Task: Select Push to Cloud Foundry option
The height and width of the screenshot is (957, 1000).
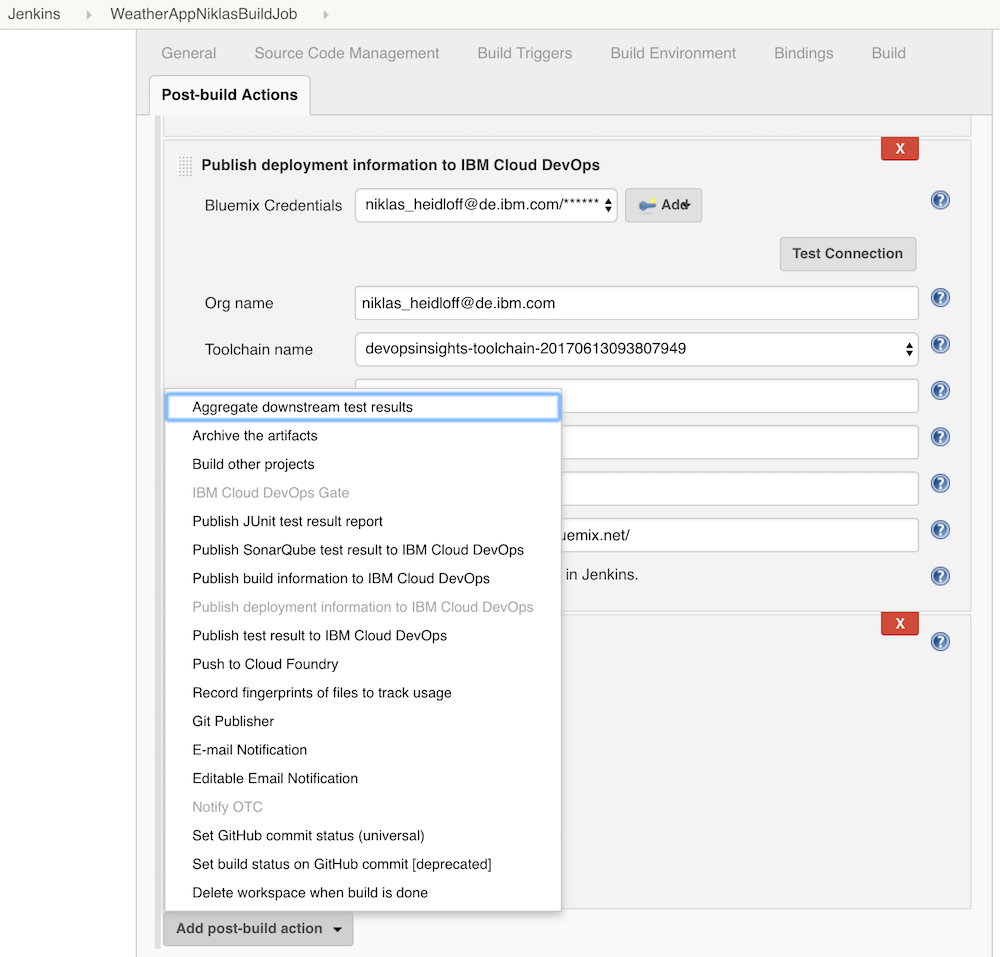Action: pos(265,664)
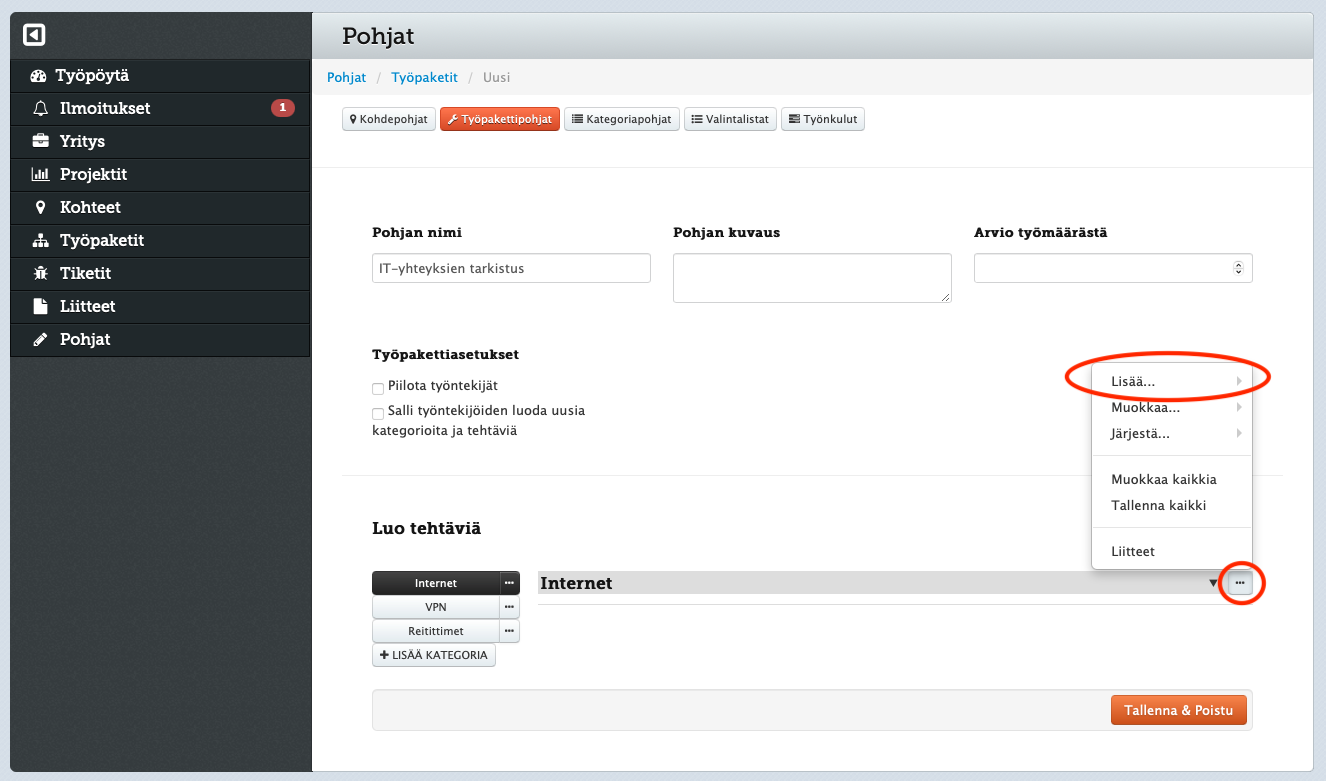The image size is (1326, 781).
Task: Check Salli työntekijöiden luoda uusia kategorioita
Action: [378, 412]
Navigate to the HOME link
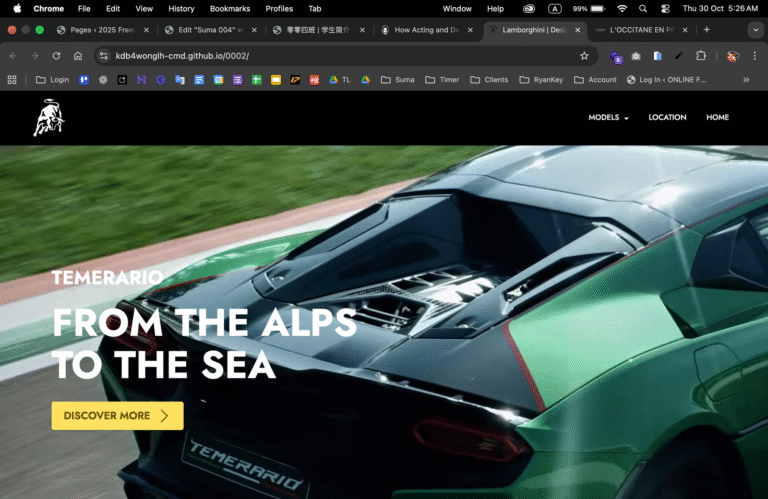Screen dimensions: 768x499 [x=717, y=117]
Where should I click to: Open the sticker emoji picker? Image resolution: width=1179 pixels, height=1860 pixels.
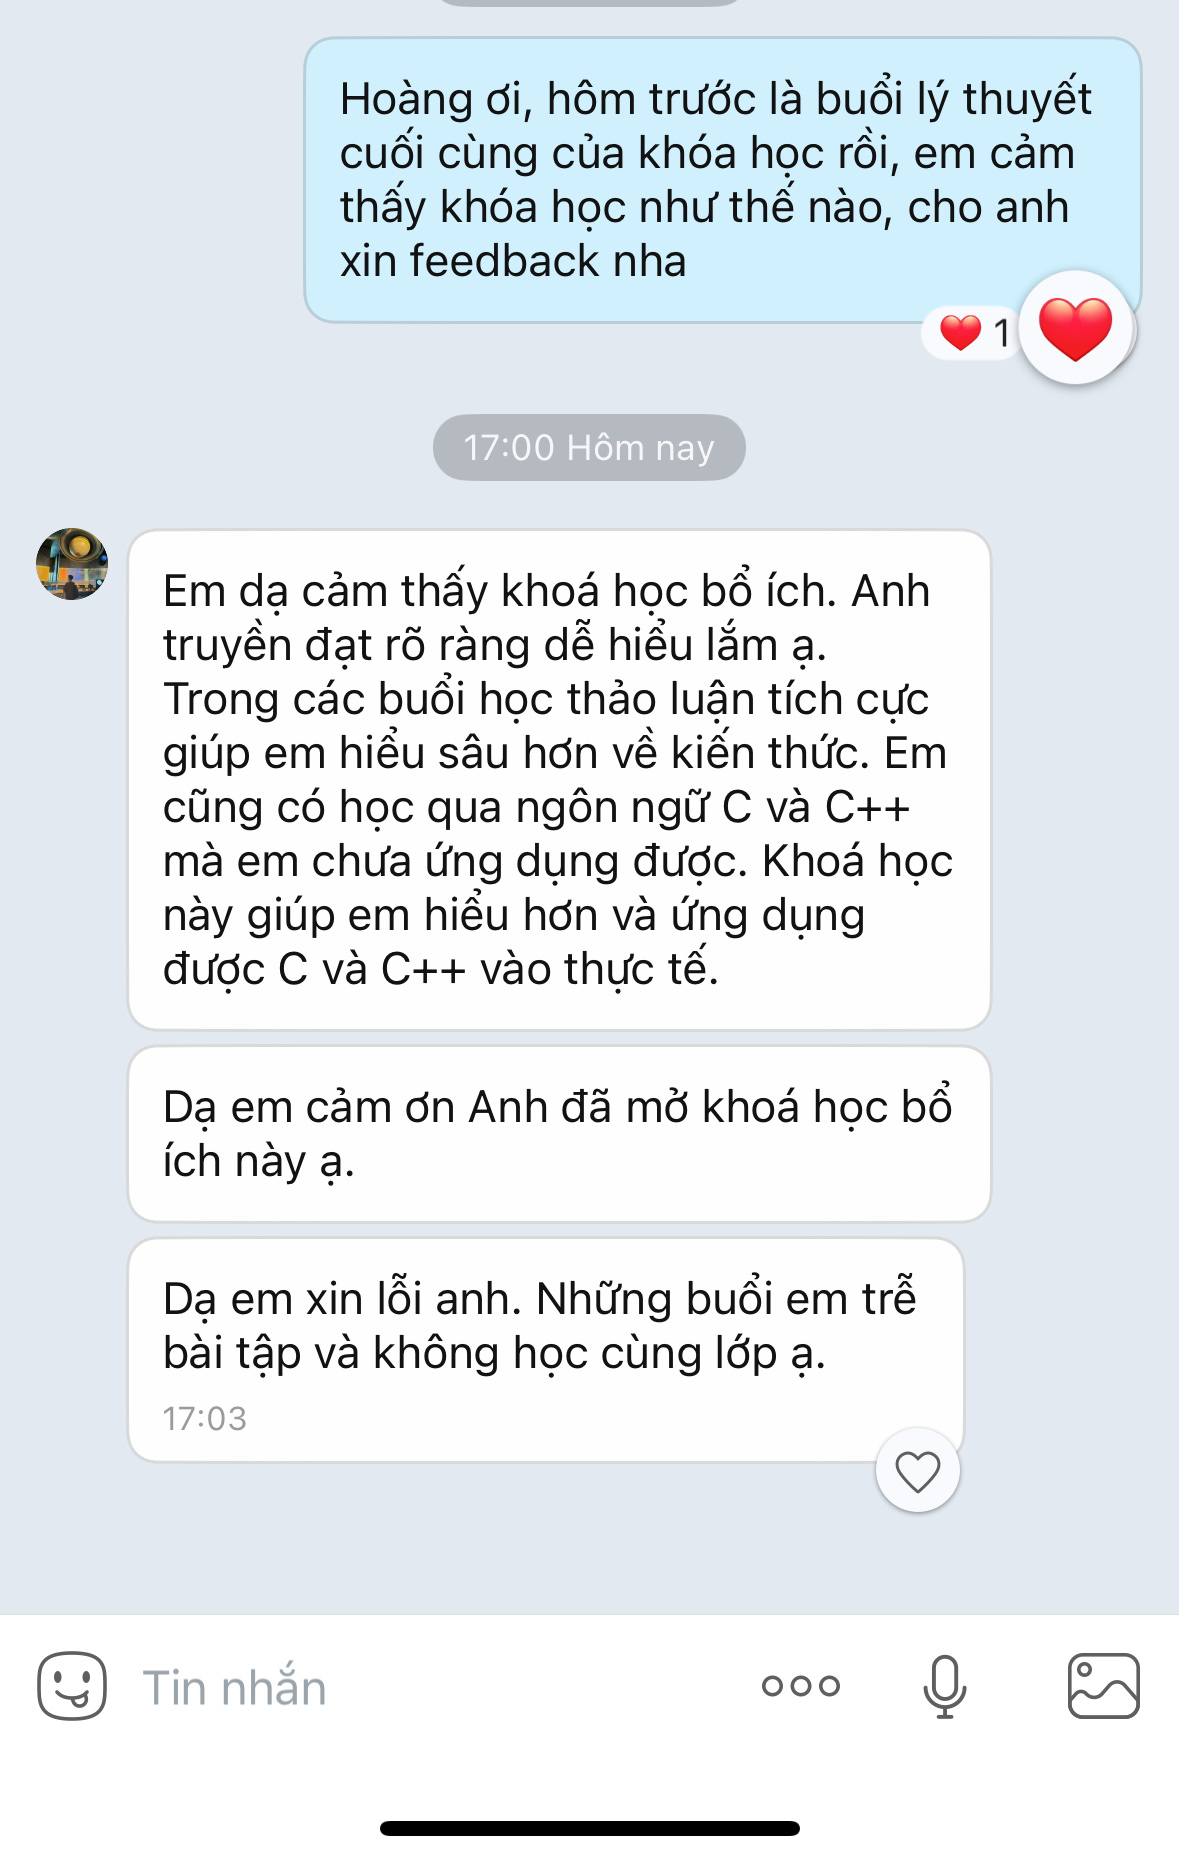click(72, 1686)
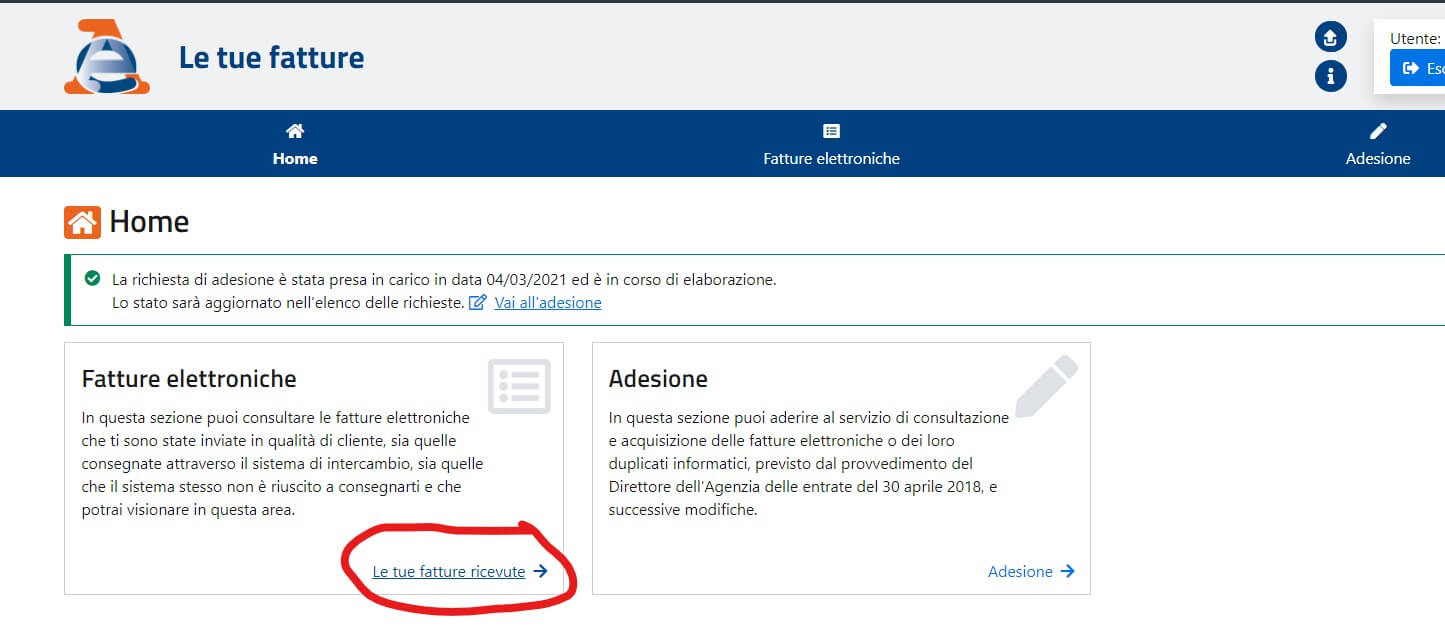Click the edit icon before Vai all'adesione
The image size is (1445, 633).
pyautogui.click(x=478, y=302)
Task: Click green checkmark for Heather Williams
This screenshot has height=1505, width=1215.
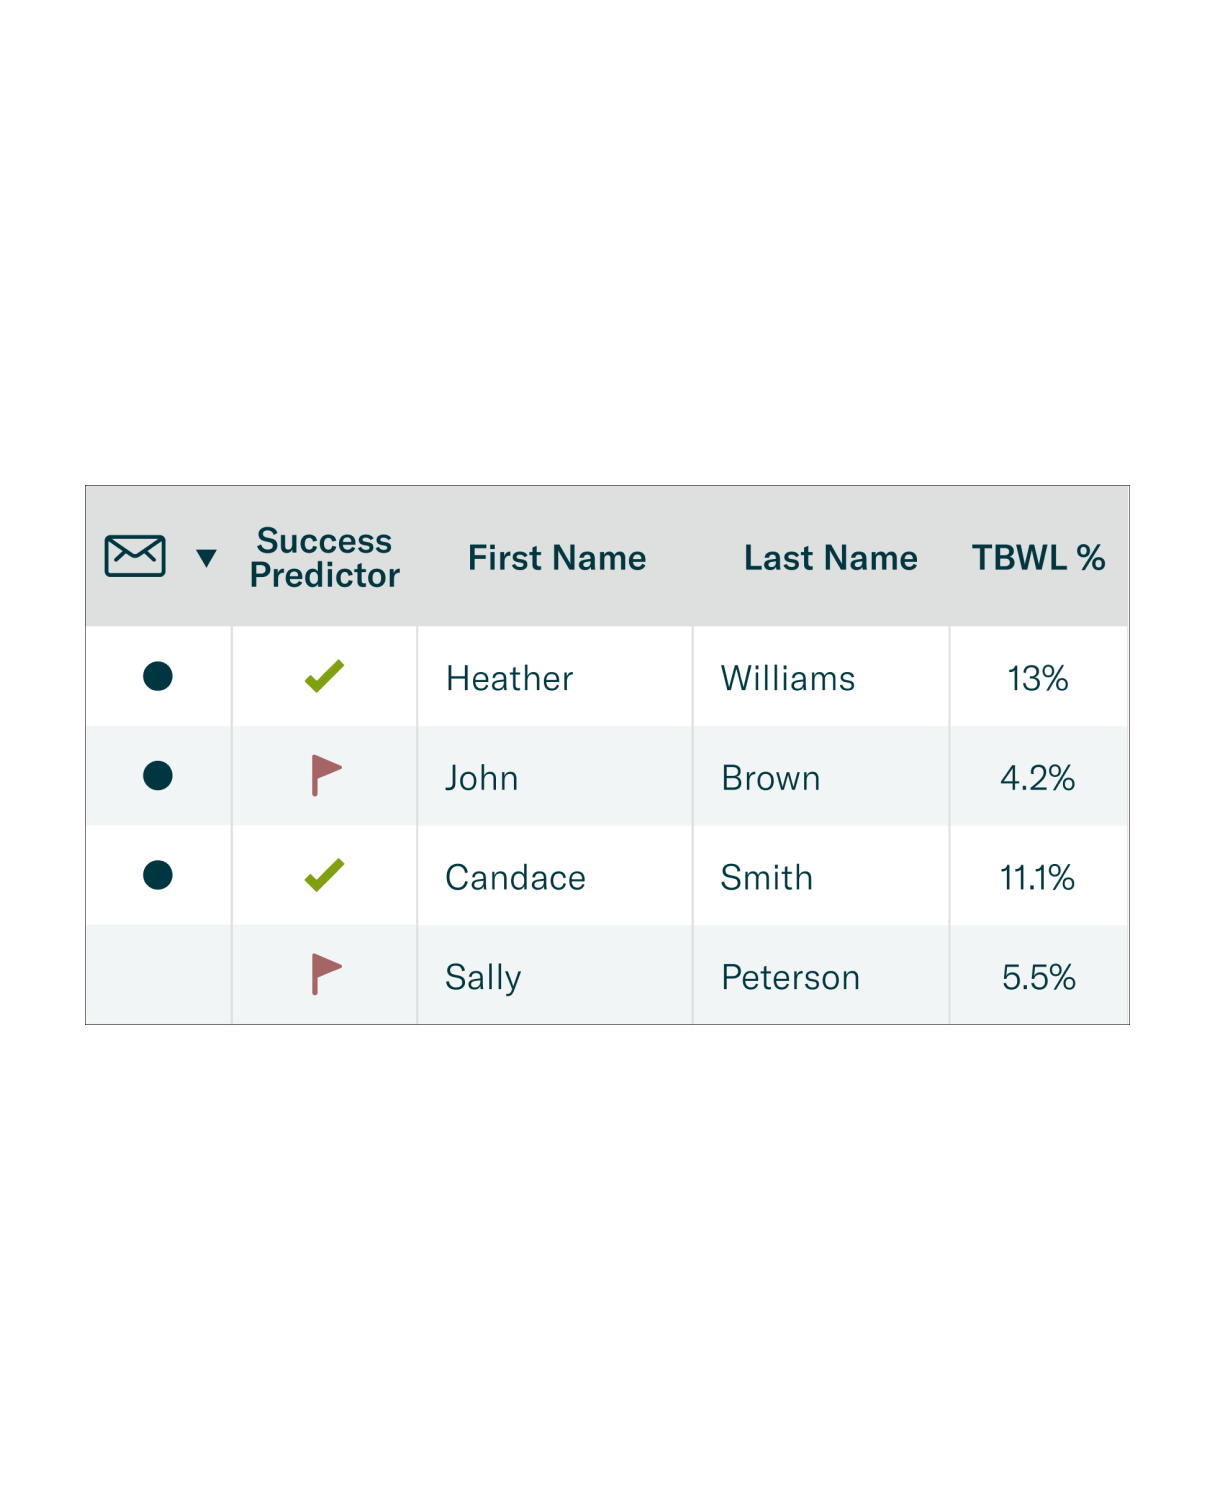Action: click(x=324, y=676)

....

● **The exercise**
Recast the material, from the line containing "Where should I" through the end, as a Markdown table with the columns Row and Line: one numbered row per line, skipping blank lines. Leave the pictures out.

● **Expected output**
| Row | Line |
|---|---|
| 1 | Where should I click to: Open the sticker emoji picker? Image resolution: width=1179 pixels, height=1860 pixels. |
| 2 | click(72, 1686) |
| 3 | Click the edit icon before Vai all'adesione |
| 4 | The image size is (1445, 633). |
| 5 | pyautogui.click(x=478, y=302) |
| 6 | Task: Click green checkmark for Heather Williams |
| 7 | This screenshot has height=1505, width=1215. |
| 8 | Action: click(x=324, y=676) |